それどころか、デジタル時代に入るいなや経営難に陥ってケンウッドと合併して細々と生き延びているというのが現状です。
この番組には最初家庭用ビデオ開発部門をリストラ対象にしようとしたビクター本社の連中が全く描かれていません。
そいつらはVHSの成功報酬のみを享受して新しいものは何も生み出そうとしていませんでした。
連中はVHSの成功体験にいつまでもしがみつき続け、その結果完全に新しい技術(デジタル)に乗り遅れてしまいました。

高野鎮雄氏と彼の部下たちは確かに「夢中になれる何か」を持っている人たちでした。
高野氏のような方が今のビクターにいらっしゃったら・・・?と、ビクター製品愛用者の一人として哀しいです。

でも、ビクターはまだ生きています。
投射用映像を生成するデバイス(D-ILA素子)を自社開発し、現在プロジェクター業界で確固たる地位を築いているのです。
この日この番組を映し出した我が家のプロジェクター:DLA-X990Rは他ならぬビクター製です。
これを作ったスタッフの中にはかつてVHSや高画質なモニターTVを作ったスタッフもいたはずです。
この機体の中には高野氏が遺した精神が脈々と息づいているのだと信じています。
6/5(土)
■『ウルトラマン80』
第21話「永遠に輝け!! 宇宙Gメン85」/第22話「惑星が並ぶ日なにかが起こる」
(ホームシアター:ファミリー劇場録画)
この時期の『80』は過去の『ウルトラ』シリーズの焼き直しエピソードが多い気がします。
前々回の「はぐれ星爆破命令」は『セブン』の「超兵器R1号」を下敷きにしていましたが、「惑星が並ぶ日なにかが起こる」は「ノンマルトの使者」のセルフリメイクでした。
両者の大きな違いは隊長の行動です。
現場の判断で無抵抗のノンマルトを全滅させてしまったキリヤマ隊長と違い、オオヤマキャップは自ら最高会議に赴いてミサイル発射を思い止まらせます。
(しかし副参謀の暴走で結局はミサイルは発射されてしまう)
ウルトラ警備隊とキリヤマ隊長もこうであって欲しかったなあ。
ノンマルト攻撃は理解のない上からの絶対命令で、中間管理職のキリヤマは従うしかなかった・・・とか。
ただ、最後の猛のセリフにはしっくりきません。
「地球は我々人間だけのものじゃない」
おいおい、彼ら地底人だって「地上に住む人々以上に地球人です」って言ってなかったか?。
これでは結局人間として見ていないということになってしまいます。
6/6(日)
『ゴジラS.P.(シンギュラ・ポイント)』第11話「りふじんながくふ」
(ホームシアター:東映チャンネル録画)
ジェットジャガーが更なる進化を遂げました。
「なるほど、A.I.が自意識を持つとはこういうことか!?」と思わず膝を打つ見事な展開です。
そう言えばタイトルの「シンギュラ・ポイント」は作中でもたびたび語られる怪獣出現の原因であるある特異点のことを指しますが、そのシンギュラリティとは、A.I.が自我を持ちあらゆる面で人間を凌駕する特異点を指す言葉として使われています。
もはやどう考えても本作の真の主役はジェットジャガーであるとしか思えなくなってきました。
ところで・・・。
私は一話からずっとNETFLIXで見ているんですが、ネトフリでは「ここだ!」というポイントで静止画にするのが難しいです。
エンディングイラストに様々な怪獣や映画の登場人物描かれているんですが、それをじっくり見てみたかったのです。
で、あとになって気が付いたんですが、『ゴジラSP』はBS11でも放送していたのですね。

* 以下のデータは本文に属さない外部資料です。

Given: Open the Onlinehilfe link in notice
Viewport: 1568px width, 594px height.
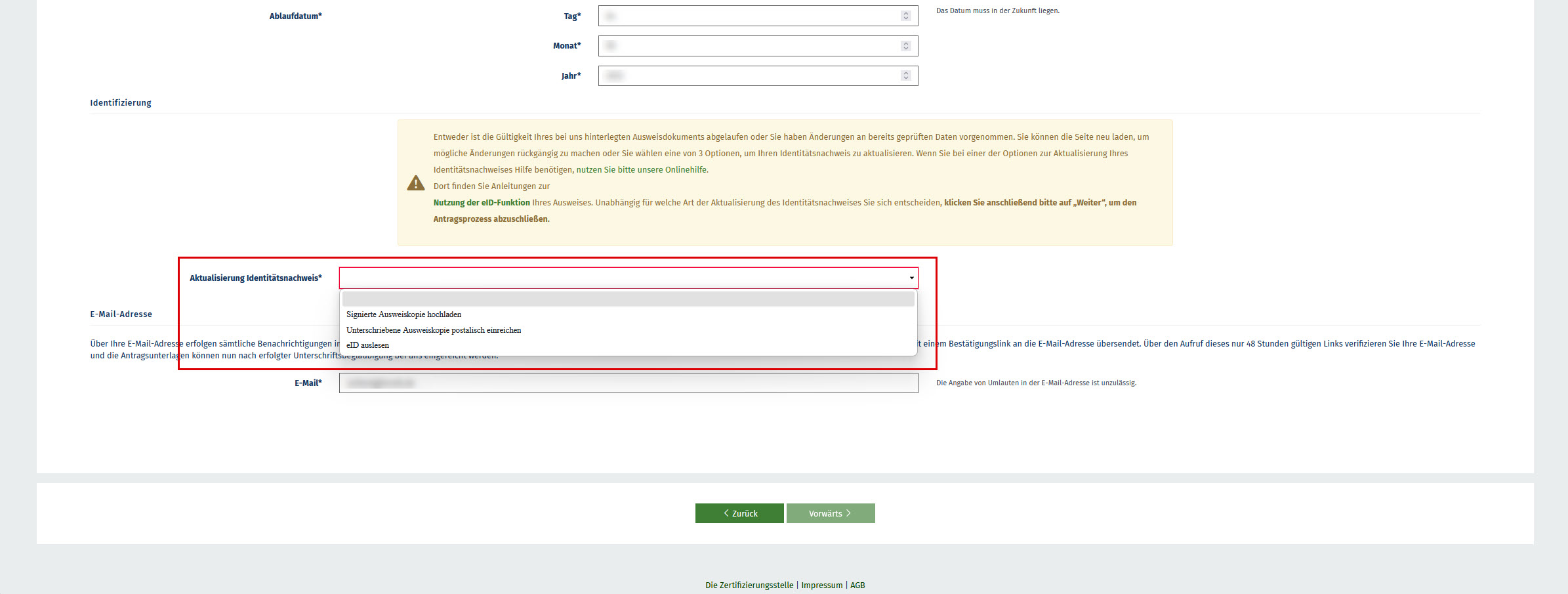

(ただし1週遅れ)
そこで放送を録画してエンディングイラストを静止画キャプチャしてみました。

まずはビオランテ第1形態(花獣)。
芦ノ湖に出現したことを報じるニュース映像のようです。

同じくニュース映像に映るアンギラス。
本編に登場したアンギラスと違い映画に登場した巨大怪獣として描かれています。

BSデジタルQの撮影クルーの上空に飛来するヘドラ飛行体。
このあと彼らはその場に倒れたか、目の痛みを訴えたかのどちらだったのでしょうか。
ていうか、このニュースってBSデジタルQの番組?。
見上げているリボンの女の子はあの超能力少女でしょうか?。

戦闘機のコックピットから見たファイヤーラドン。
別に普通のラドンでいいのに・・・。

自衛隊トラックの傍らには湯原博士とその愛娘、そして三式機龍オペレーター家城三尉が談笑しています。

メガヌロンの亡骸。
その手前には白衣を着た眼帯の男が!。
オキシジェンデストロイヤーを作ったあの人でしょうか?。
バリケードテープの外側には、ゴジラ予知ネットの父娘+雑誌記者の姿も。

あと、まさかのショッキラスまで(笑)。
しかも、捕まえたのは金庫破りと浪花節に弱い兄貴と実年齢29歳の村娘ダヨ、そしてダヨのトモダチのヘタレ若造です。

ゴジラ(?)の巨大足跡。
1作目の大戸島のシーンを現代の都会に置き換えた場面のようです。

クモンガを見上げる野次馬の中に何故か防人三兄妹とX星人の波川女史が?。
何?このシチュエーション。
コスプレ?。
それと、このエンディングの絵全てが画面裏焼き状態(看板の文字が鏡文字)になってるのは演出かな?。

成虫モスラと小美人。
この小美人は『東京SOS』の長澤まさみさんと大塚ちひろさんですね。
うん、似てる!。

マンダとキング・シーサー。
誰が「ミヤラビの祈り」フルコーラスを歌ったのでしょうか?(笑)。
手前には怪獣から逃げ惑う人々も描かれています。
高橋監督は少年時代「ゴジラのエキストラ募集記事を見て怪獣から逃げる役をやりたかったが果たせなかった」そうです。
仲間だ!。

ジェットジャガーとメカゴジラ。
メカゴジラは手塚昌明監督版の三式機龍です。
ジェットジャガーが左手に持っているのはメガロの角?。
あと、ジェットジャガーの足元にはあの浮浪者が・・・?。
「でっかい顔して歩くんじゃねえ、この野郎田舎もんが!」

そしてゴジラ。
この絵だけ周囲の男たちの服装が古めかしいです。
右端のおじさんは山根博士かな?。
パイプ咥えてゴジラを見上げてる男性はもしかして円谷英二監督とか?。

あ~楽しかった(笑)。
最終回まで(多分)あと2回。
ここらでもう一度1話から通して見返してみようかな。
(時間があれば・・・ですが)

延期されていた『ゴジラvsコング』の公開日が7月2日に決まりました。
もう再々延期はないだろうな!?。

なにはともあれ、7月上旬は109シネマズ大阪エキスポシティのIMAXシアターへGO!。
(ただし、その頃大阪の緊急事態宣言が解除されていたらの話ですが・・・。)
今週もお付き合いいただきありがとうございました。